Seed List

The seed list below is our best current prediction of the final NCAA Tournament seed list. It is predictive of where things will end up. It is not a reflection of where things currently stand. (Update: With selection happening today, it is now a reflection of where things stand.)

The seed list below is subjective. We start with our college basketball model’s outputs and then make slight adjustments based on known weaknesses of our model. Our college basketball model simulates the remainder of the season 10,000 times, including the selection process and postseason tournaments. It gives us the likeliest automatic bid in each conference as well as each team’s median position on the committee’s seed list. With that information, we build the seed list. Here is how the model works, in full detail.

If you’re looking for a reflection of where the bracket currently stands, we’d recommend Bracket Matrix. It is a great resource. It has all the brackets.

If it’s bracketology you want, or if you’re looking for more detail on teams chances to make and/or win the NCAA Tournament and NIT, those links are here:

Automatic bids are marked with an asterisk (*).

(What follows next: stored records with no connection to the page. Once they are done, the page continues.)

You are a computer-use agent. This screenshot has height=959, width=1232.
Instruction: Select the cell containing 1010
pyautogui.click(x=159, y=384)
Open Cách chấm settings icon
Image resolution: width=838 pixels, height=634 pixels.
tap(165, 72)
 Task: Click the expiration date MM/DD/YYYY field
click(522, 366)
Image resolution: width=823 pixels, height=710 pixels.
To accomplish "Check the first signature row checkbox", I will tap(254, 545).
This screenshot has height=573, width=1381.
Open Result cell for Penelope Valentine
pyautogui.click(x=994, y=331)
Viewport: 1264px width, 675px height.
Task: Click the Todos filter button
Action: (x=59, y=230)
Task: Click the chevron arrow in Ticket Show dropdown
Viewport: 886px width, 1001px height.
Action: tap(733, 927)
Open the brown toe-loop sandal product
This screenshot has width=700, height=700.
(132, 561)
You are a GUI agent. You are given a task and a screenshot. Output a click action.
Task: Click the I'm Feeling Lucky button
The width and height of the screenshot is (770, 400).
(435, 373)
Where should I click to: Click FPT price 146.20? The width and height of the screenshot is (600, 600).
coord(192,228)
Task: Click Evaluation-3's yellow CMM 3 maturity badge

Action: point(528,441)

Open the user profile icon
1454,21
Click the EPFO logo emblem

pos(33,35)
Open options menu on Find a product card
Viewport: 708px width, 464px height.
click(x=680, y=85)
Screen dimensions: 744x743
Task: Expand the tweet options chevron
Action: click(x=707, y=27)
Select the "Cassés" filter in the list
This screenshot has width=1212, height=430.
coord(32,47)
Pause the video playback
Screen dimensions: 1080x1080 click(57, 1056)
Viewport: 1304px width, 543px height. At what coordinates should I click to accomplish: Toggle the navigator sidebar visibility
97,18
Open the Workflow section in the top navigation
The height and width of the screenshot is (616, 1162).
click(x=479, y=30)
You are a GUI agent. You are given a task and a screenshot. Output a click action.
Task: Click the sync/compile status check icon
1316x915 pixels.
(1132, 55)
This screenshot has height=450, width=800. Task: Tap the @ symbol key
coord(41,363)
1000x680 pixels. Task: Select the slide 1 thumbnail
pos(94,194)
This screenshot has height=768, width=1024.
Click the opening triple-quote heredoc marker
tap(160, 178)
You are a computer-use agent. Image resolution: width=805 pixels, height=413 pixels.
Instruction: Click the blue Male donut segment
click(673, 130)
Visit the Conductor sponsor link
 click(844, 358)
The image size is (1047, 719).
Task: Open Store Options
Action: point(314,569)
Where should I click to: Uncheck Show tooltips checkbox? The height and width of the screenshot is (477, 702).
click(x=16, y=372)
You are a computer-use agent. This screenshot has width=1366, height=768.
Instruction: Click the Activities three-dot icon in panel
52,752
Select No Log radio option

Last Updated: Sunday 3/17 – FINAL

SeedTeamTeamTeamTeam
1HoustonUConn*PurdueNorth Carolina
2TennesseeIowa State*ArizonaMarquette
3CreightonIllinois*DukeBaylor
4AuburnKentuckyKansasAlabama
5South CarolinaBYUWisconsinSan Diego State
6Utah StateFloridaSaint Mary’s*Texas Tech
7GonzagaDaytonNevadaWashington State
8ClemsonNebraskaTexasBoise State
9Mississippi StateNew Mexico*TCUColorado State
10ColoradoMichigan State
10 (First Four)NorthwesternTexas A&MFlorida AtlanticOklahoma
11Oregon*Drake*NC State*Grand Canyon*
12Duquesne*James Madison*McNeese*UAB*
13Samford*Yale*Vermont*College of Charleston*
14Akron*Oakland*Morehead State*Colgate*
15Western Kentucky*South Dakota State*Long Beach State*Longwood*
16Stetson*Saint Peter’s*
16 (First Four)Grambling State*Montana State*Howard*Wagner*

Subjective adjustments we’re making here, away from our model’s bracketology:

  • We’re flipping Marquette up to a 2-seed, Baylor up to a 3-seed, and Auburn down to a 4-seed. This is a combination of our model accounting more heavily for the SEC Tournament than the committee likely does, as well as some AP Poll timing we’re still figuring out how best to incorporate in our model (there’s evidence the penultimate AP Poll correlates with seeding beyond what would independently be the case, but it correlates more with some types of teams than others, and Baylor closing the regular season with a very understandable loss is one of the cases where the correlation should be weaker).
  • We’re pushing San Diego State up to a 5-seed while dropping Gonzaga to a 7-seed. The committee was higher on San Diego State than expected in the seed reveal a few weeks back, and we expect that to be indicative of a continued high opinion of the Aztecs, whom our model also likely underestimates by weighting SOR so heavily (long story short, SOR doesn’t like teams who play a lot of competition against teams from high altitudes). On the Gonzaga side, it’s hard to see a team who spent so much time in bubble discussion moving all the way to a 5-seed, even with the strong conference season.
  • We’re dropping Utah State to a 6-seed and raising Wisconsin to a 5-seed. Utah State’s NCSOS number is fine, but we expect the committee to be wary of a team in the 40’s in kenpom who didn’t play a single power conference opponent. Wisconsin’s overall body of work is stronger than that of Gonzaga by enough that we expect it to outweigh Gonzaga’s predictive and polling advantage, especially with Wisconsin finishing this portion of the season strong.
  • We’re pushing Texas Tech up to a 6-seed and dropping Dayton to a 7-seed. We’re worried about recency bias weighing down Dayton.
  • We’re moving Boise State to the 8-line, because of the MWC/SOR thing. Colorado State to a 9-seed, for the same reason. We’re dropping Colorado and Michigan State to 10-seed status because we believe they’ll be among the last at-larges voted into the field, negating their stronger performance in metrics normally correlated with seeding.
  • We’re pushing Virginia out of the field and moving Oklahoma in. We believe Oklahoma’s more nondescript finish to the season will earn them the bid, especially with Virginia’s kenpom rating so poor and public perception so low when it comes to Virginia. Our model does account for Oklahoma’s undefeated record against Q2, Q3, and Q4, but it’s rare for that to be present on a bubble résumé, so we’re not very confident in how much benefit we assign. We also know our model struggles because it fails to account for a team’s best wins. Oklahoma having beaten Iowa State should help a lot. Its second-best win (BYU at home) is comparable to Virginia’s best (Florida on a neutral court), and that continues down the line, with the Iowa State victory standing out, especially right now.